赤ちゃんのおでかけ

1995/03/10 みゆき座
部屋から抜け出した赤ん坊が巻き起こす大騒動。
お子様映画だけど大人も充分楽しめるはず。by K. Hattori


 営利誘拐をたくらむ悪党達が、誘拐した子どもにてんてこまい。結局はさんざんな目にあってこりごりするという、O・ヘンリーの「赤い酋長の身代金」にもある古典的アイディアの映画化。『ホーム・アローン』シリーズも『わんぱくデニス』も、結局はこのアイディアのバリエーションなんだね。今回の映画のミソは、誘拐されるのが、まるっきり周囲の状況がわかっていない赤ん坊だということ。台詞は「ブーブー」しかないんだけど、この「ブーブー」が結構最後の最後に生きてくる。台詞がないから、『ホーム・アローン』シリーズのように説教臭くなりようがない。マコーレー・カルキンの良い子ぶりが鼻につく僕としては、うれしい映画です。

 この単純なアイディアを、最新SFX技術と芸達者な俳優たちを揃えて、完全なドタバタ喜劇にしてしまうエネルギーには敬服する。ジョン・ヒューズの脚本はややもするとウェットな方向に傾いて、ギャグまで湿っぽくなりがちなんだけど、今回はかなり除湿効果の高い映画に仕上がっています。とにかく赤ん坊が〈何も考えていない〉というのが前提ですから、観客が主人公である赤ん坊その人には感情移入できない構造になっている。
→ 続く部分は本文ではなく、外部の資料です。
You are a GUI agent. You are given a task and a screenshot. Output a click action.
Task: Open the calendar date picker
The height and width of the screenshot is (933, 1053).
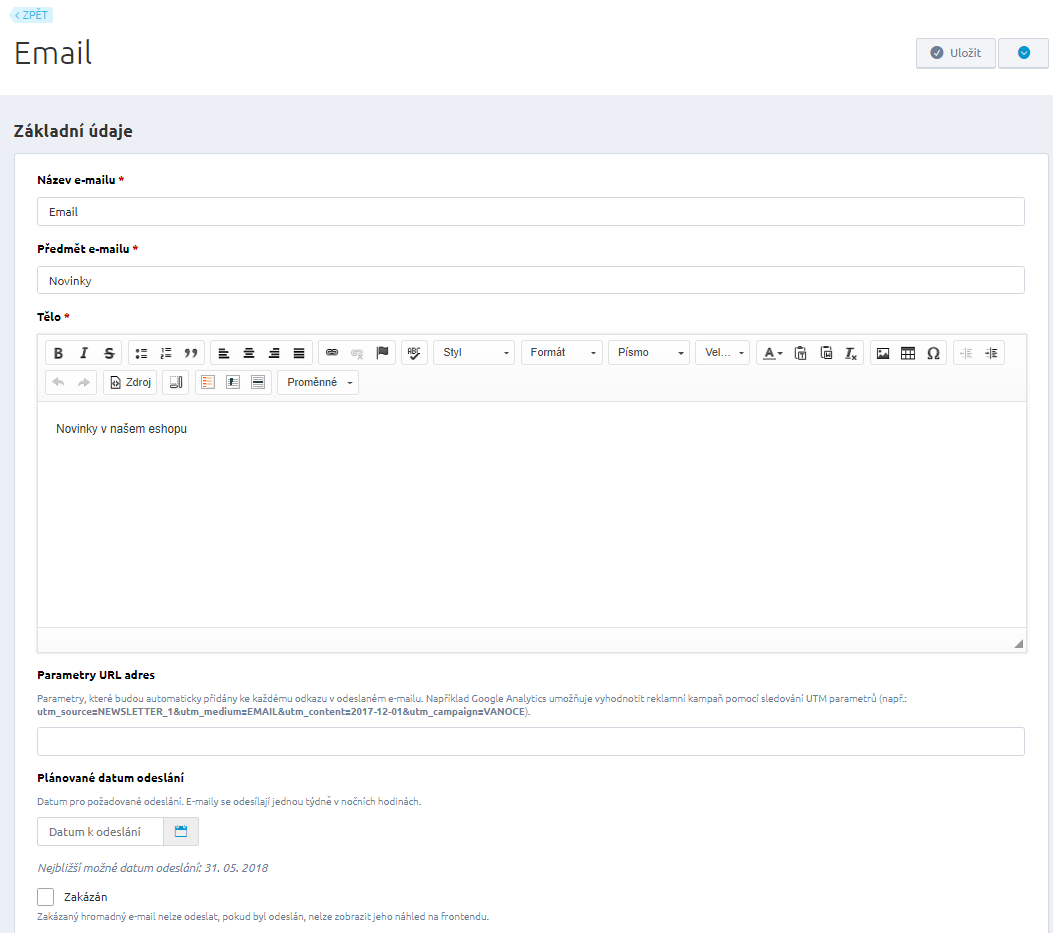181,832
その分、周囲のハラハラドキドキがたっぷりなんです。ま、それも要所要所で赤ん坊がニコリと笑い、観客がデレデレになってしまうので、完全にドライな笑いには昇華し得ないんだけどね。

 誘拐の主犯格ジョー・マンターニャが、『ハードロック・ハイジャック』のしけたDJぶりとは打って変わった好演を見せている。『ホーム・アローン』のジョー・ペシとダニエル・スターン、『わんぱくデニス』のクリストファー・ロイドなど、ジョン・ヒューズの映画は憎めない小悪党のキャスティングがうまいですね。マンターニャはどんな映画で見ても一風変わった個性的風貌だけど、今回はそれに輪をかけて変な扮装で登場させるあたりがニクイ。相棒のジョー・パントリアーノとブライアン・ヘイリーもいい味を出してます。

 今回の主人公は生後9ヶ月の赤ん坊ビンク。双子の赤ちゃんアダム・ロバート・ウォートンとジェイコブ・ジョセフ・ウォートンが演じていますが、それに加えて危険なスタントシーンで彼らの身代わりを演じたのが、職人リック・ベイカーの製作した複数のマペットたち。どこをどう見ても、どこからが生身の赤ん坊で、どこからが人形なのかがわかりません。これに限らず、ありとあらゆる映画のテクニックを駆使して作り上げた、アクロバティックなスタントシーンの数々は、『トゥルーライズ』のシュワちゃんも真っ青になること請け合いです。

 今年に入ってこれほど笑った映画ははじめて。健全な娯楽映画の王道をいく、好感の持てる作品です。